Financial and Operational Details
- Business Subject to Transfer: Micro primary battery business, with sales of 12.7 billion yen (<0.7% of Murata's consolidated revenue of 1.74 trillion yen in FY2025).
- Assets and Liabilities Transferred: 2.47 billion yen in assets and 371 million yen in liabilities (as of December 31, 2024; figures will be adjusted to the effective date).
- Transfer Price: 8 billion yen for the single share of SAKURA Co., Ltd. (the new company holding the battery business).
- No change to Murata’s name, location, representative, business, capital, or fiscal year-end as a result of the transaction.
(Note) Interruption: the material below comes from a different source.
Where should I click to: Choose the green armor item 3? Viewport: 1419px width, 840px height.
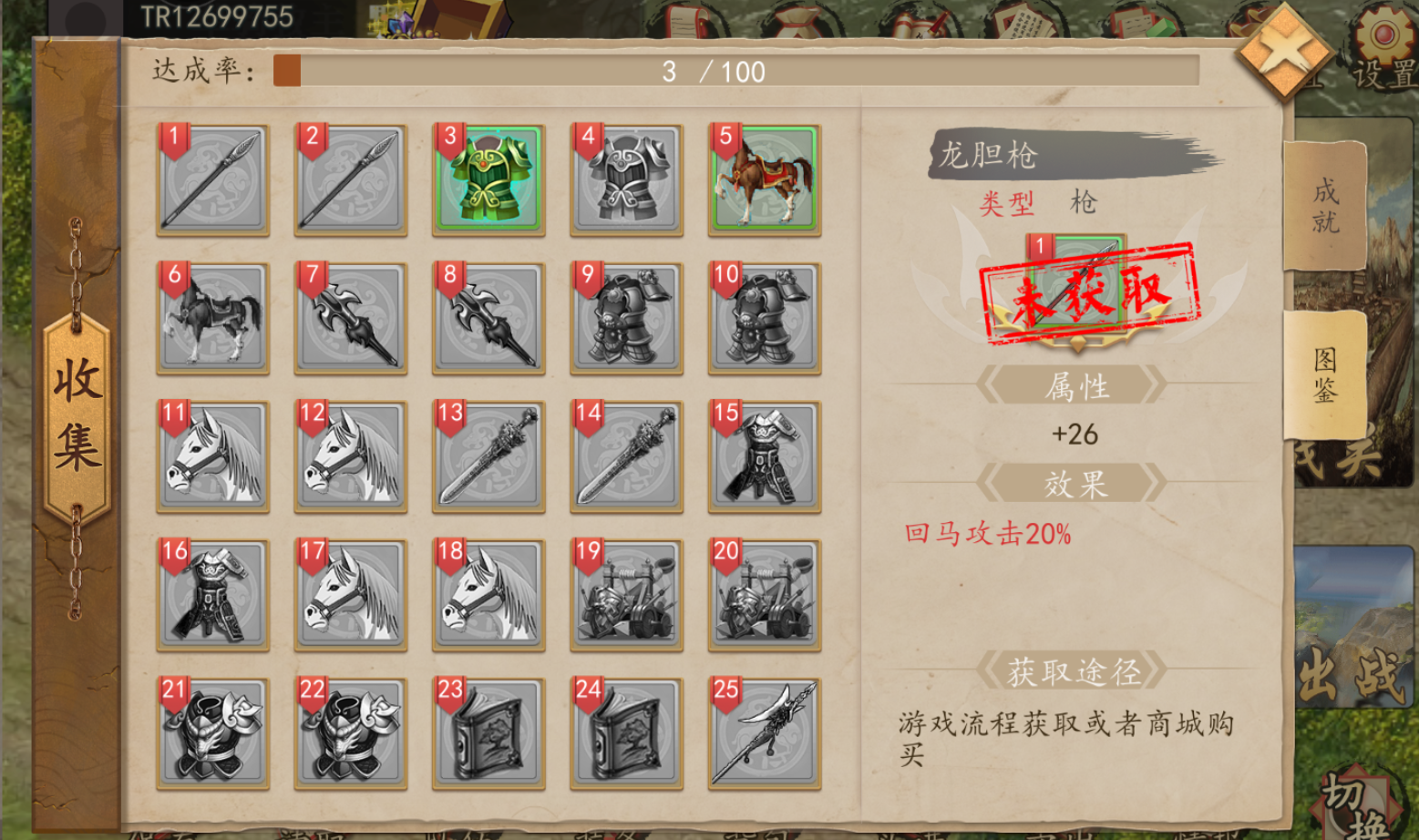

- Shareholding Status: Murata will own 0 shares in the new company post-transfer.
- Counterparty: Maxell, Ltd., a Kyoto-based battery manufacturer, is the buyer and will integrate the micro battery business into its operations.
- Relationship: The transaction is at arm’s length; there are no related-party concerns.
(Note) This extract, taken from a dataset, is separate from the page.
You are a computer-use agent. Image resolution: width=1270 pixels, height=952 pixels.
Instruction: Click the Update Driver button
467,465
Implications and Potential Share Price Sensitivity
- Strategic Refocus: For investors, this signals Murata’s intent to double down on its lithium-ion battery operations for applications with higher growth potential, such as power tools and energy storage. This could enhance future profitability and market competitiveness.
- Non-Core Business Divestment: The micro primary battery business is a small fraction of Murata’s revenues but could be more valuable under Maxell, which specializes in this area. Investors should watch for how Murata redeploys the proceeds and management resources.
- Cash Inflow: The 8 billion yen inflow, while not highly material relative to Murata’s size, adds incremental flexibility for investment or shareholder returns.
- No Immediate EPS Impact: Murata states the financial effect is “insignificant” for consolidated forecasts, which may temper any immediate share price reaction. However, the strategic clarity and focus could be viewed positively by the market.
- Maxell Impact: For Maxell shareholders, the deal could be more significant, as it expands Maxell’s scale in micro batteries and may provide synergy benefits.
Full Timeline of the Transaction
| Event |
Date |
| Board Resolution (Murata) |
October 31, 2025 |
| Execution of Absorption-Type Split Agreement |
October 31, 2025 |
| Execution of Share Transfer Agreement |
June 16, 2025 |
| Effective Date of Split and Transfer |
March 1, 2026 (planned) |
Background on the Companies Involved
- Murata Manufacturing Co., Ltd.: A global leader in electronic devices, with over 1.7 trillion yen in annual sales, focused on fine ceramics and advanced battery technology.
- Maxell, Ltd.: A well-known battery and component manufacturer, now expanding its position in the micro battery market.
Investor Takeaway
This transaction is a classic case of strategic portfolio review leading to divestment of non-core assets. While the direct financial impact on Murata is limited, the enhanced focus on lithium-ion batteries could position the company for stronger growth in key emerging segments. Investors should monitor Murata’s reinvestment of sale proceeds and progress in its core battery operations. For Maxell, the acquisition could be a catalyst for growth in micro batteries, depending on integration success and market demand.
Disclaimer
This article is for informational purposes only and does not constitute investment advice. Investors should conduct their own research or consult a professional financial advisor before making investment decisions.